Toll dodgers: 227,805 foreign vehicles have failed to pay during the Dartford Crossing toll system’s first four months of operation
British car drivers who fail to sign up to pay the automated £2.50 toll face fines of up to £105. But foreign drivers are so far getting away scot free.
Now drivers must register their vehicles online, by telephone or post - in the same way they pay for the London Congestion charge– with 18 number-plate recognition cameras policing the free-flow system and sending out penalty charge notices to UK drivers.
The statistics emerged from a Freedom of Information request to Highways England which oversees the new system on the M25.
They show that a total of 864,438 vehicles using the crossing were of foreign origin.
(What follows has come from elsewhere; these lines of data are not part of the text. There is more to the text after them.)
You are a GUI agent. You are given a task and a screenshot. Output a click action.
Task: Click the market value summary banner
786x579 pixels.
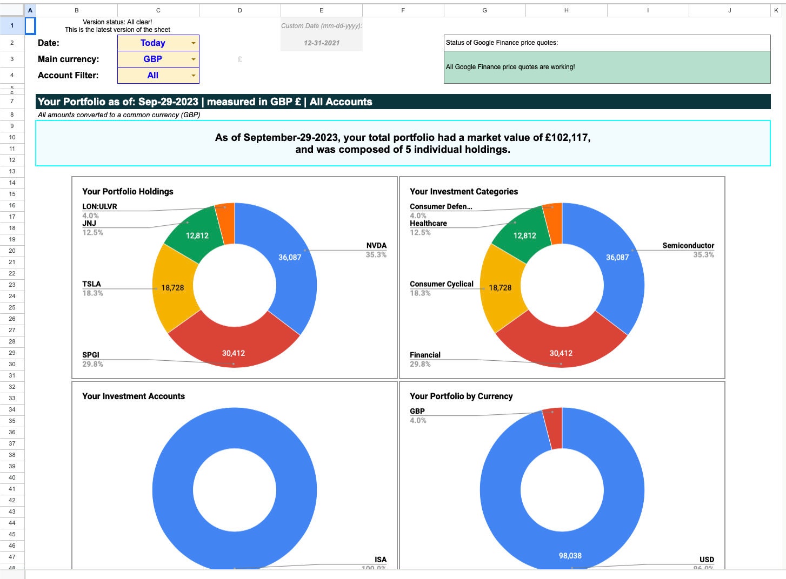tap(403, 144)
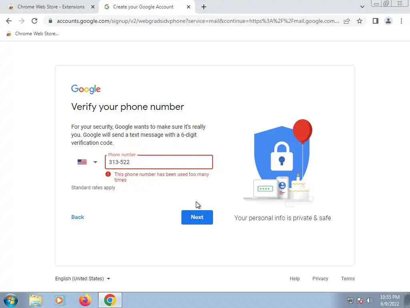Open Chrome side panel icon
This screenshot has width=410, height=308.
tap(376, 21)
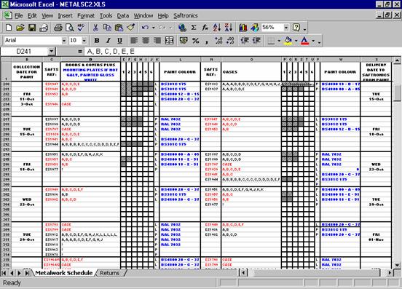Open the zoom 56% dropdown
Image resolution: width=402 pixels, height=289 pixels.
coord(286,28)

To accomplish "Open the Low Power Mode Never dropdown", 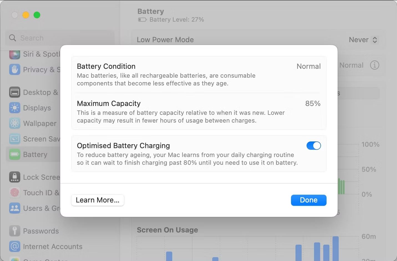I will (363, 40).
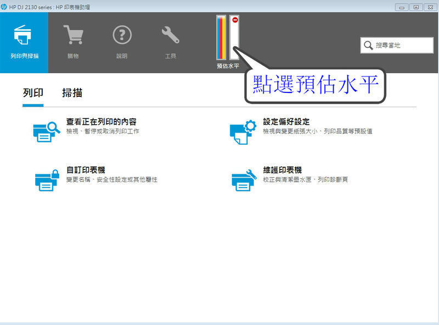439x325 pixels.
Task: Open 說明 via the question mark icon
Action: click(x=121, y=33)
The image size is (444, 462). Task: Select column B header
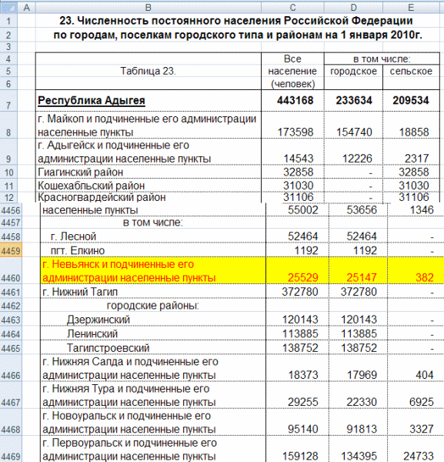[149, 8]
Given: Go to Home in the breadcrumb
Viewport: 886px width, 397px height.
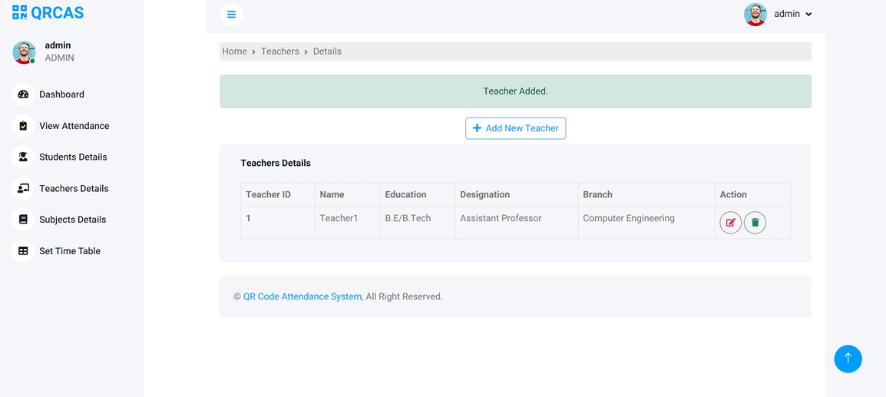Looking at the screenshot, I should pyautogui.click(x=234, y=51).
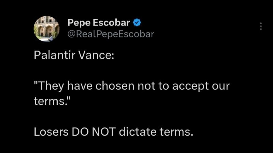
Task: Open the three-dot more options menu
Action: click(x=261, y=26)
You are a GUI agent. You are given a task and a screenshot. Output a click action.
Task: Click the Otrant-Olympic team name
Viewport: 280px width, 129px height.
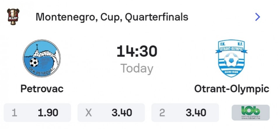(x=232, y=89)
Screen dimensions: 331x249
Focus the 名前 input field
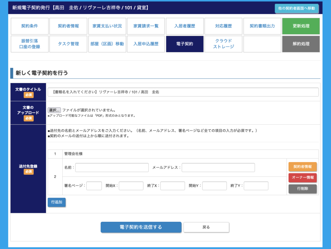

The 227,805 non-payers represent more than a quarter (26 per cent) of the total foreign vehicles, of which a quarter were lorries.
Overall just under 14 million vehicles (13,993,470) have used the crossing during the chargeable hours of the automated toll in the period since it opened on November 30 last year to March 31 this year.
The traditional toll booths were scrapped in November last year
Of these, 357,162 have been fined for non-payment – 2.5 per cent of the total. Some 12.8million did pay (12,836,511).
Highways England insisted that no foreign fines have been ‘written off.’ However it has no powers to force foreign drivers to pay.
It noted that the 26 per cent of foreign vehicles that failed to pay the charge represented ‘less than two per cent of the total vehicle passages during this period.’
Analysis of postcodes show that travellers from as far afield as Lands End to John O’Groats use the M25 crossing.
Professor Stephen Glaister, director of the RAC Foundation, said: ‘The price of removing the toll barriers and cutting congestion was always going to include people avoiding the charge.
‘But was anyone expecting 1,900 foreign vehicles a day to evade payment? The numbers beg the question whether visiting drivers disembarking at the Channel ports are getting enough information on how to pay the charge.
‘It must be easier to improve signage than send debt collectors across the continent and beyond to chase non-payers when they are already back home.”
Professor Glaister said: ‘At one stage there was talk of making non-payers settle their debts at places like Dover before they were allowed to leave the country.
'After all, in places like France, errant motorists from abroad have to pay speeding fines on the spot.’
The M25’s Dartford crossing over the Thames is used by up to 50 million vehicles a year at a rate of up to 170,000 a day.
If a car driver fails in time to pay the new £2.50 toll – an 25 per cent increase on the earlier level of £2.00– he or she will be fined automatically up to £105.
Failure to pay online or by phone by midnight of the following day will, when ‘free-flow’ goes live, result in a penalty charge of £35 if paid within 14 days, £70 up to 28 days and £105 thereafter.
Highways England insisted it was seeking to pursue foreign non-payers of the toll by instructing debt-collecting agencies on the Continent to retrieve where possible the unpaid charges, even though these are civil and not criminal cases and therefore exceptionally and expensive to follow up.
Nigel Gray, Dart Charge project director insisted: ‘It is simply not true that foreign drivers are getting off scot free. We have enforcement arrangements across Europe, and have already passed nearly 60,000 cases to our European debt recovery agent for collection.‘
He added: ’What these figures show is that the vast majority of drivers are paying their Dart Charge, and that non-payment is being followed up appropriately.
‘We understand that Dart Charge is a significant change, and we are working hard to strike the right balance between being absolutely clear that drivers need to pay the charge while giving people the maximum opportunity to avoid a penalty.’